Watson Speech Services: Introducing a Simple Interface to Train STT and TTS Custom Models!

Published in

IBM Watson Speech Services

4 min readDec 21, 2020

By Marco Noel, Offering Manager, Watson Speech Services / Alexander Faisman, Software Engineer, Watson Speech Services

In previous Medium articles, we discussed how you can train Watson Speech-to-Text (STT) and Text-to-Speech (TTS) with your data, using curl commands and SDKs. Now, we are happy to share with you a new, simple user interface to customize these services right on your local machine!

This user interface allows you to use our state-of-the-art customization features for STT and TTS, executing tasks like:

Creating custom STT Language Models
Adding your own corpora, words and grammars
Training and testing your new custom language model
Creating custom STT Acoustic Models
Adding your own audio files for custom acoustic model
Training and testing your new custom acoustic model
Creating custom TTS models
Adding your own words and pronunciations
Testing your new custom TTS model

This code simply passes REST API calls to our STT and TTS services with no other processing. All you need is an IBM Cloud account, an STT or TTS instance, and an API key with a URL to connect to the UI.

In Part 1, we will walk you through how to install the code on your local machine and use it for STT customization.

Let’s get started!

How to download and install this little gem

In this video, Alex shows you how to install and start the UI on a Windows machine:

Go to our public Github repository to download the code as a ZIP file or by using Github Desktop:

IBM/speech-customization-ui

This code is a user interface for IBM Watson Speech-To-Text and Text-To-Speech. This will allow users to use the speech…

github.com

Unzip the file into a local folder of your choice.

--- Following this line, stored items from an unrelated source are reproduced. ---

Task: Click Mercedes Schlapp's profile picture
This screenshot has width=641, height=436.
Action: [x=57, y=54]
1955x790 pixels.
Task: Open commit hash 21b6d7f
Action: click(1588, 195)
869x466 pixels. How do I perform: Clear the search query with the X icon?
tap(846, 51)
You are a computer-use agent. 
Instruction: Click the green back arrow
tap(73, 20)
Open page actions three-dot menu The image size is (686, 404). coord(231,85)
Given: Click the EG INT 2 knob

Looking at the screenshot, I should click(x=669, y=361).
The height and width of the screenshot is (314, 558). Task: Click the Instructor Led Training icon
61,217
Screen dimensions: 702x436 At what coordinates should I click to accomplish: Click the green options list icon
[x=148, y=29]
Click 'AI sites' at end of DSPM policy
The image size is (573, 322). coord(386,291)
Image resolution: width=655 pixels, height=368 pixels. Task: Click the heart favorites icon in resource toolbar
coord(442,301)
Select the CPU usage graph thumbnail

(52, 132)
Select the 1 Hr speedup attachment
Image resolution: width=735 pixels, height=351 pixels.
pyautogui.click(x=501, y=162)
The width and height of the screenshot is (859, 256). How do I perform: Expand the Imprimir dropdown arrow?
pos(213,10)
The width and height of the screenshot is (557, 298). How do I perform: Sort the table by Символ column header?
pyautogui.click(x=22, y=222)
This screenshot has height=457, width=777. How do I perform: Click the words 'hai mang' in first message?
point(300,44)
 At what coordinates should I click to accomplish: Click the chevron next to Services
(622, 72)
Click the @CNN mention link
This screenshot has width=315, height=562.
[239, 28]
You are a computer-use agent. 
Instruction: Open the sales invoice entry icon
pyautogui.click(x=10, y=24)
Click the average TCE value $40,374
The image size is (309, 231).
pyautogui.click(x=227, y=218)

Before running the Speech user interface code, here’s what you need to install on your machine :

- Install Maven — https://maven.apache.org/install.html- Install latest Java 8 JDK — you can use Java or OpenJDK- Install NodeJS — https://nodejs.org/en/download/

Make sure the environment variable JAVA_HOME is set to your latest Java 8 JDK:

For Mac OSX: - run “/usr/libexec/java_home -V”, find the path similar to “/Library/Java/JavaVirtualMachines/jdk1.8.xxxx.jdk/Contents/Home”- from a Terminal window, run "echo $JAVA_HOME" and make sure it's not emptyFor Windows:
 
- the path should be similar to “C:\Progra~1\Java\jdk1.8.xxxx”- from a Command prompt, run "echo %JAVA_HOME%" and make sure it's not empty

If you install it for the first time — OPTIONAL:

- Open a terminal window / command prompt- Go to the folder where the code is located- run the command “mvn clean install”- Once completed, you can skip this step next time

From a Macbook, the terminal window should look like this — note the “BUILD SUCCESS”:

To launch the Speech UI code:

Launch the server

- Open a terminal window / command prompt- Go to the folder where the code is located- run the command “mvn spring-boot:run”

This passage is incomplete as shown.